The key to Vera’s potential ease-of-use lies in the robot’s physical form. The operating assembly resembles a small human, with fully articulated arms and a binocular camera. Vera promised to be able to perform dozens of types of abdominal surgeries quickly, all through a single entry “port”. Other robotic surgery platforms afford multiple types of surgeries, but require multiple entry ports (and thus multiple incisions), and don’t have the flexibility or mobility of Vera.

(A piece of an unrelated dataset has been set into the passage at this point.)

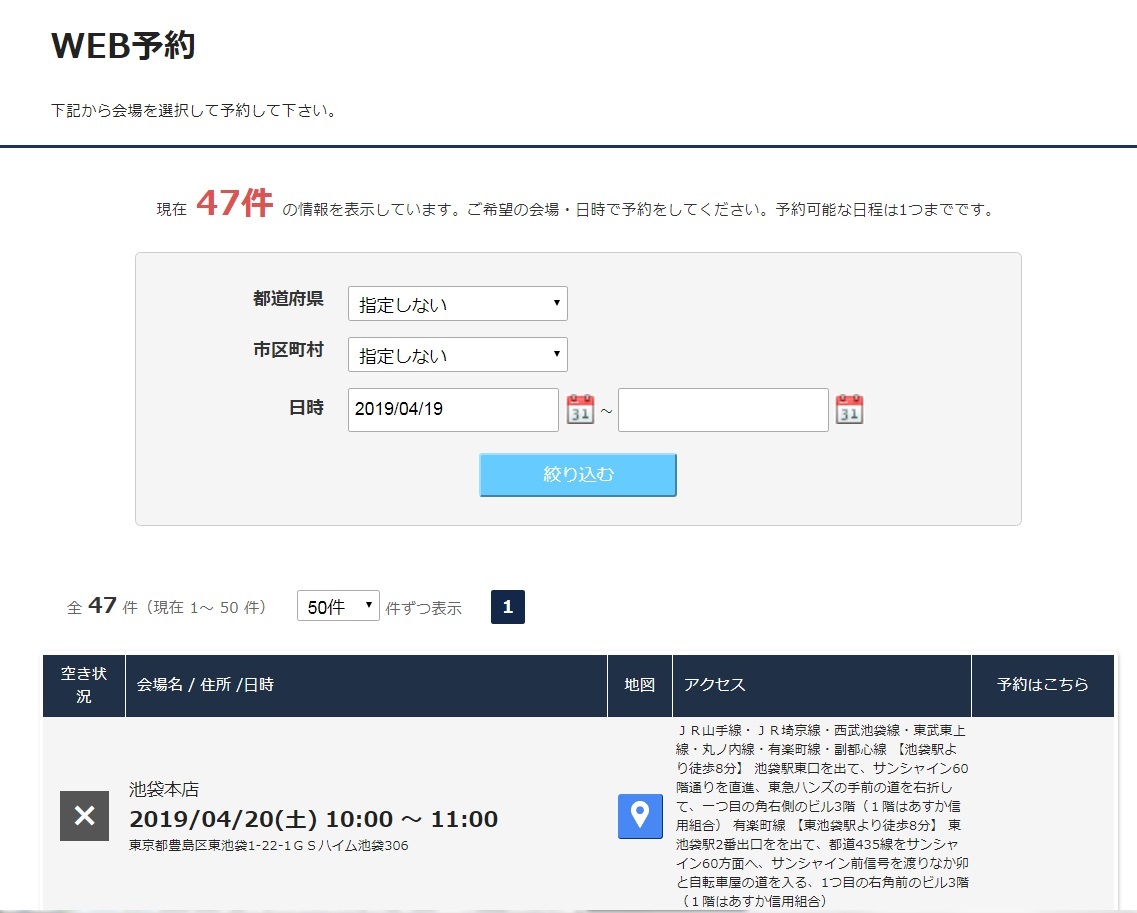Screen dimensions: 1137x913
Task: Open the end date calendar picker icon
Action: [x=849, y=410]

Working with the Vera Human Centered Design team, I took on the challenge of finding the most intuitive way to control Vera so that we could unlock the potential that the rest of this incredibly capable robot afforded. With nearly 30 points of articulation, it was a difficult task, but ultimately we were able to create a control scheme that allowed even novice users to move the robot safely and precisely.

Simulating Vera

Experimenting with control concepts was time consuming, expensive, and risky. I created a simulation to help speed up and de-risk the process.

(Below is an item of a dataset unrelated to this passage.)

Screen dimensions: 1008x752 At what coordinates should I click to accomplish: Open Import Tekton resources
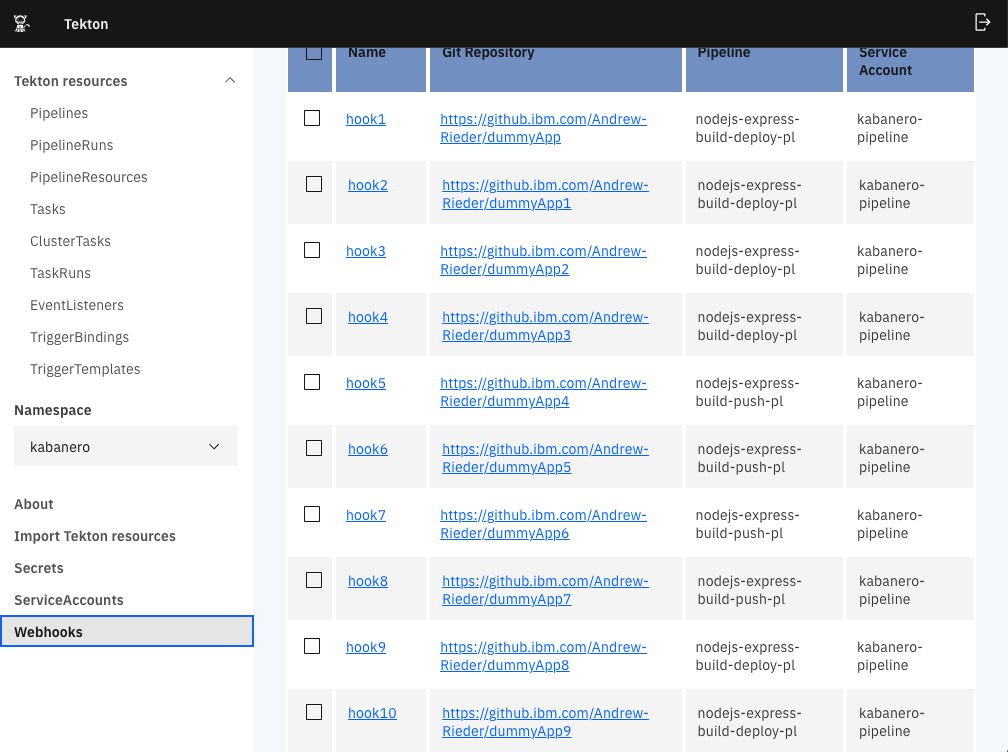[x=95, y=536]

Iteration time on a robot as complex as Vera is on the order of weeks. Additionally, mathematical or software errors ran the risk of breaking physical components of the robot, costing both time and money for the rest of the development team. Seeing this, I took it upon myself to create a simulated version of Vera using the Unity game engine. The simulation allowed me to experiment with new methods of controlling Vera without putting development timelines or hardware at risk. It accurately modeled the robot’s points of articulation, and enabled me to create custom code to drive those virtual joints as I saw fit. It also interfaced with our work-in-progress Surgeon Console, so users could get a sense of what it felt like to drive the robot using its actual controls.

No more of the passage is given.